*Passage shown:*
= = =

Posted on 2007.08.13 at 21:42
Hello, there. Again I resurface. If you are a reader of my regular life LJ, you'll know that the grad school wiped me out completely, and I haven't been doing much of...well, anything... lately. Catching up on TV shows I never watched before, mostly (Farscape? AWESOME)

Anyway, I taught a class on Roman Women's underwear at Pennsic. I had over 20 people, and I know, because I only brought 20 handouts. I suspect that a decent handful of those came i because it was thunderstorming and the tent was dry(ish), but everyone seemed to have fun (including my very own peanut gallery).

I started off by talking about panties, and how I didn't think it was de reguer wear for women during the roman periods. There are a handful of images of women in the process of getting undressed and they are not wearing underpants. It is the opinion of that underpants for women is a recent development, and while there might be a strap/loincloth method for menstruation, as a rule, they were not worn. (as a practical experiment I went without one night, and was perfectly comfortable.)

Someone asked about chaffing and honestly, modern panties don't help with the thigh chaffing thing, so you either use powder, or just get used to it.

We talked about the Museum of London bikini briefs (and honestly, that's what the MoL calls them, and who am i to argue with them? Nobody, that's who.) and how I (and the MoL think they are acrobatic wear, and used to cover up bits when nothing else (like clothing) was covering them.

So that took like, five minutes.

And then we got to the meat of the class- how to make and wear a strophium. I wore a chiton that I could uunclasp at the shoulder, and tied a linen stropium over a tank top so they could see it on without compromising my modesty (ha). so mostly I stood there and talked with my dress hanging off my waist. it was awesome.

Before I went to Pennsic, most of my strophia were made with muslin, because it was cheap and I am poor. HOWEVER: you get what you pay for in bras and shoes, and this is true in strophia as well. I made a couple of linen, and one in summer weight wool and wool flannel. And I gotta tell you, the wool ones? MOST COMFORTABLE EVER. (Wool is by far the most common fabric found in the Roman world. It is not even a stretch to say that the majority of women wearing a strophium would be wearing one made of wool.)

The wool is not itchy, because it's tied tightly, and doesn't move (or shouldn't). It stretches, and holds things in, and it wicks away sweat (the linen ones do not do this much, and the muslin ones NOT AT ALL). I did not have any problems with brusing on my ribs. For a cold Crown tourney, this is gonna be a good thing.

i demonstrated how I tied them (In the front) and how I'd arrived at that (I tried tying them in the back, and that was a fail, tucking the ends in, and that was an epic fail, and pinning, but that places a lot of stress on a few points in the fabric, and didn't hold well). Someone asked about the center seaming I had in the one I was wearing and that's simply because the fabric was too short to go around.

Someone asked me how active I could be while wearing a strophium. I told them I'd helped set up camp wearing one. then they asked me to jump. They didn't move. :D

At that point it was 23 minutes past noon, and I was done. But we hung around anyway, because it was storming really badly. It let up just in time for the next class.

= = =

*Short task a:*
Answer these questions from the post on the Roman underwear class:
(i) How many handouts did the writer bring to the class?
(ii) Before Pennsic, what fabric were most of the writer's strophia made of?
(iii) At what time was the writer done with the class?
The post and the listing have no connection to each other.

= = =

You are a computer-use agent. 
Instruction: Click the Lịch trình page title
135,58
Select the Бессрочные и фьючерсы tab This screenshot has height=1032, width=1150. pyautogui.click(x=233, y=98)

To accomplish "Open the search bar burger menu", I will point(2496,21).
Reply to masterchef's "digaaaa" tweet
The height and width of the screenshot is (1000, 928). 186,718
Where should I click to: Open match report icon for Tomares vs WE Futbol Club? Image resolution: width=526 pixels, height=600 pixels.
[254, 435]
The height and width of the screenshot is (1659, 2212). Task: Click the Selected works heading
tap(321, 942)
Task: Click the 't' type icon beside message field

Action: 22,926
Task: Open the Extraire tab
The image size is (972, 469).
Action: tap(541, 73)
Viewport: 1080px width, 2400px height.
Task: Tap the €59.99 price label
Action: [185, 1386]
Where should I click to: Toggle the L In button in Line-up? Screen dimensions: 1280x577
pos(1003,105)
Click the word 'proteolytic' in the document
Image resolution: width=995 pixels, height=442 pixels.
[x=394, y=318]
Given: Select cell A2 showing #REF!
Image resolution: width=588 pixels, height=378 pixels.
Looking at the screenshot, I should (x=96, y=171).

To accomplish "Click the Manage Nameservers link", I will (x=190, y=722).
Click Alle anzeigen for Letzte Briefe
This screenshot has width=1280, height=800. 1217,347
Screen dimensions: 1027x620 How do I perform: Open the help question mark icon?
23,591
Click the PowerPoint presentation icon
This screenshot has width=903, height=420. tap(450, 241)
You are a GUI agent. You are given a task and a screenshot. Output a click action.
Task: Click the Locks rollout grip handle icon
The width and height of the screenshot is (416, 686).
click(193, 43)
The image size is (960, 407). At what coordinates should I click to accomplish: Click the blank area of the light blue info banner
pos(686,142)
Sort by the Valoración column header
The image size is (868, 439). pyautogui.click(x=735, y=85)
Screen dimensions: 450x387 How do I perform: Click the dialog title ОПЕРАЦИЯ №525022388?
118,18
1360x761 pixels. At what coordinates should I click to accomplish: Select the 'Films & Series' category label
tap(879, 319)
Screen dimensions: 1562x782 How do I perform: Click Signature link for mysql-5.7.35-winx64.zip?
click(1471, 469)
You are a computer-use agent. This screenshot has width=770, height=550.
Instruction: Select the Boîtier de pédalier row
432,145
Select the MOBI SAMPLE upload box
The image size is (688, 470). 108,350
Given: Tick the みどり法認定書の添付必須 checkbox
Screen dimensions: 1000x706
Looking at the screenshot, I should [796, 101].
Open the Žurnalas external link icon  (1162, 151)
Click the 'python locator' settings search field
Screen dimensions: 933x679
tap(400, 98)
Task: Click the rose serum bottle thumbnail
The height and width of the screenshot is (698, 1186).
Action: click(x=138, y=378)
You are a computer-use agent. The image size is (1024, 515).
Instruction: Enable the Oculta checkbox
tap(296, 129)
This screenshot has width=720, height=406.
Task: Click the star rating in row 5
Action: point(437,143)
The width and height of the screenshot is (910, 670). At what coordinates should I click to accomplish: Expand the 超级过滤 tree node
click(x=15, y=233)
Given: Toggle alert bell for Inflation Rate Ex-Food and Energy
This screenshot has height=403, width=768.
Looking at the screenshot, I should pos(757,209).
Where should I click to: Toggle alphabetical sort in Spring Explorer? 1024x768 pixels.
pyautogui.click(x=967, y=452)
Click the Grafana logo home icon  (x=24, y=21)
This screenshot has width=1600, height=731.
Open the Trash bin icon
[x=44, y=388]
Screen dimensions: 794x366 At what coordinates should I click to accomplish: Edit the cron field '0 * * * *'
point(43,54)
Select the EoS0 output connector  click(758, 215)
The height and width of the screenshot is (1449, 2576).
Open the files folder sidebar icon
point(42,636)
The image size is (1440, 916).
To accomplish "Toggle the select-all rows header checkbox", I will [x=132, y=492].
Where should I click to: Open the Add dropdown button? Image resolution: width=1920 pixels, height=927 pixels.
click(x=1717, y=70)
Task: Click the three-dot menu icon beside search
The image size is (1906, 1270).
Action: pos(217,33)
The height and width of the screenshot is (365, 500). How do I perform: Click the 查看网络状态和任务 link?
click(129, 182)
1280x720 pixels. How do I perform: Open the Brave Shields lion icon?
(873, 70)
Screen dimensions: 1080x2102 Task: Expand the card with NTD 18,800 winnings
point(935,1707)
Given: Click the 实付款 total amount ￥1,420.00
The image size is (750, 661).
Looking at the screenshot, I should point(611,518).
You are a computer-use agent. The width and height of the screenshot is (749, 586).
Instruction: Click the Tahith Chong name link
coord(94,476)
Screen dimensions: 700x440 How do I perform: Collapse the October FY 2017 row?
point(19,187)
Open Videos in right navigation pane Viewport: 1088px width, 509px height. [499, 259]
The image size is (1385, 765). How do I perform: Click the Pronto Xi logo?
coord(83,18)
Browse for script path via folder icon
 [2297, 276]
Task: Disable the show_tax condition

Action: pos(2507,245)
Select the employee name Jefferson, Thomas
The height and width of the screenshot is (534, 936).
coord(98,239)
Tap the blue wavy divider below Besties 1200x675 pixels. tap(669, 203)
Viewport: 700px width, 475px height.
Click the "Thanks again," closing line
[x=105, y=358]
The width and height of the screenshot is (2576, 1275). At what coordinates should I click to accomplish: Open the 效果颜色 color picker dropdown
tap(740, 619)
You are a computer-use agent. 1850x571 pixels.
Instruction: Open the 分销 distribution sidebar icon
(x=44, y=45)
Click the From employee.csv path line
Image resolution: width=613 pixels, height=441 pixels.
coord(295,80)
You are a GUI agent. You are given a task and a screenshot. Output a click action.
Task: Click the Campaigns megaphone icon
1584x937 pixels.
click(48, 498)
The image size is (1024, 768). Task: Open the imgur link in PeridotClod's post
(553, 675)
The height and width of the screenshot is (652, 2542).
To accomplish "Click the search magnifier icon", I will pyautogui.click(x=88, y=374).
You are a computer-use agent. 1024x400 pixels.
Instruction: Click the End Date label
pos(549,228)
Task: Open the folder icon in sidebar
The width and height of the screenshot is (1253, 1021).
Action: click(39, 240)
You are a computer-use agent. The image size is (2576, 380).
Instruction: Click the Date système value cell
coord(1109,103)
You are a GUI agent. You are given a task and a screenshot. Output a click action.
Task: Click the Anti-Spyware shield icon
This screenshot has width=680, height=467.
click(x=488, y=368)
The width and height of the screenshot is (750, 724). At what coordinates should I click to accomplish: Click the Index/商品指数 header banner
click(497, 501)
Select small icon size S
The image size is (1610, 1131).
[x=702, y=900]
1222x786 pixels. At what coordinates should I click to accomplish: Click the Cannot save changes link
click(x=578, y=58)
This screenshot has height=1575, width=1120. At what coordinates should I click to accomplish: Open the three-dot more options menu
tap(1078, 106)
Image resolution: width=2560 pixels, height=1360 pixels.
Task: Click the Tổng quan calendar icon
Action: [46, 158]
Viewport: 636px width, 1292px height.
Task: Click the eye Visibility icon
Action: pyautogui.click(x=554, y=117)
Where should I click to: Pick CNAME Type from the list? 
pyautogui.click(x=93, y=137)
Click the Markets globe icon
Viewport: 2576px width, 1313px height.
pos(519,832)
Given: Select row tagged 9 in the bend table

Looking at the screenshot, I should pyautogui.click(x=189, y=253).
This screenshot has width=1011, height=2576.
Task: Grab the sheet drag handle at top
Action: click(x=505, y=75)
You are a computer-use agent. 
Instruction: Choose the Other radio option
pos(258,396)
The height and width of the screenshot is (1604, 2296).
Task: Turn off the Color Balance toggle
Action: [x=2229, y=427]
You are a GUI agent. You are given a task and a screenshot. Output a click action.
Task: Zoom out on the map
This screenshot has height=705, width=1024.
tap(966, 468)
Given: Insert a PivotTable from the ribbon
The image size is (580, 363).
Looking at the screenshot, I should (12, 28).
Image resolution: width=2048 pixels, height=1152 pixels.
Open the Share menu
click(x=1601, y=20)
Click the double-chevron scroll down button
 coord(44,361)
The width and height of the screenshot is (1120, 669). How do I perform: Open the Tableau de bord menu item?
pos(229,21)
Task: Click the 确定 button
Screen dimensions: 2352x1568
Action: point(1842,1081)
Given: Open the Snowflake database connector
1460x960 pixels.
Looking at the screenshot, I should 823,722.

= = =

*Short task b:*
Pull out every line of the listing that contains the string "Date", matching case exactly.

*Final result a:*
(i) 20
(ii) Muslin
(iii) 23 minutes past noon

*Final result b:*
Instruction: Click the End Date label
Instruction: Click the Date système value cell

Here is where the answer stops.